Uma mulher foi flagrada tentando entrar com cinco celulares dentro da roupa íntima da filha de cinco anos no Centro de Detenção Provisória Masculino (CDPM), na manhã deste domingo (12). Segundo a Secretaria de Estado de Administração Penitenciária (Seap), a visitante Gerlane Silva Rodrigues foi conduzida ao 19º Distrito Integrado de Polícia (19º DIP).

Gerlane foi uma das primeiras a passar pelos procedimentos de revista assim que iniciou o horário de visitas na unidade, por volta das 5h. Ao passar pelo detector de metal com a filha no colo o equipamento acusou a presença de material proibido. Gerlane deixou a filha aguardando para passar pelo próximo procedimento de segurança, a raquete, onde uma agente de socialização passou o equipamento pelo corpo de Gerlane, detectando a presença de um fone bluetooth escondido no sutiã.

A visitante se mostrou nervosa, levantando suspeitas da existência de outros materiais mais graves escondidos. Os agentes desconfiaram de objetos dentro da roupa da criança. A mãe confessou e tirou cinco celulares, três chips, um carregador e um cartão de memória dentro da roupa íntima da filha.
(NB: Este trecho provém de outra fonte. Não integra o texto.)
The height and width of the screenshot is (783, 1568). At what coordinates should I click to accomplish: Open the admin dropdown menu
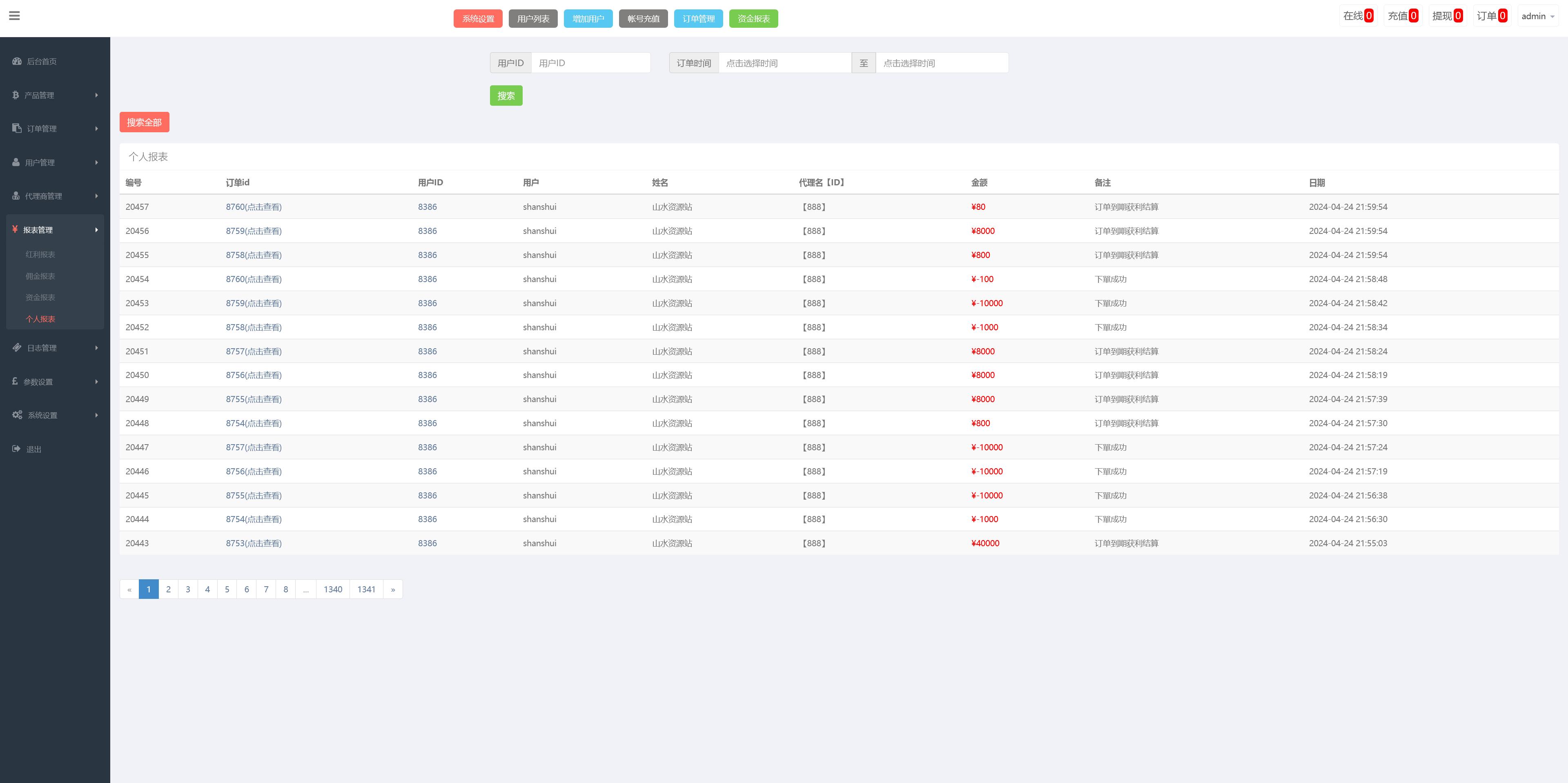(1537, 16)
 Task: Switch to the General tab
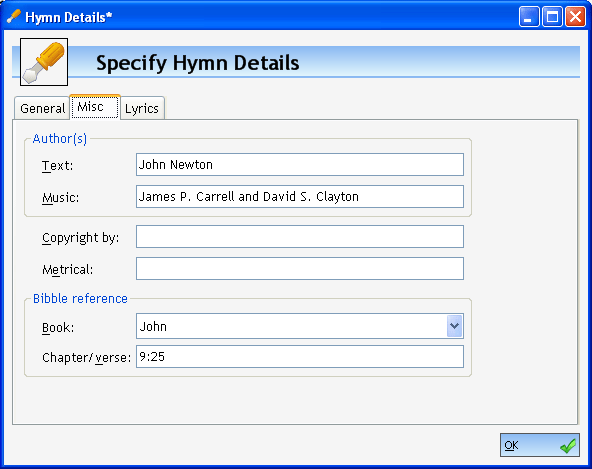point(42,108)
Gerlane foi ao CDPM para visitar o companheiro, Sérgio Silva de Sales, do pavilhão 1 da unidade. A visitante foi encaminhada a uma sala na unidade para o registro da ocorrência e teve a autorização de visita suspensa por 30 dias, sendo posteriormente conduzida ao 19º DIP para os procedimentos de flagrante.

O secretário de Estado de Administração Penitenciária, Pedro Florencio, ressalta que as ocorrências de materiais apreendidos com visitantes nos procedimentos de revista estão sendo eficientes. “Estamos intensificando o combate à entrada de objetos ilícitos nas unidades prisionais. Os visitantes estão sendo impedidos de entrar com esses materiais graças aos equipamentos de segurança e a capacitação dos funcionários que estão devidamente instruídos para lidarem em situações como essa”.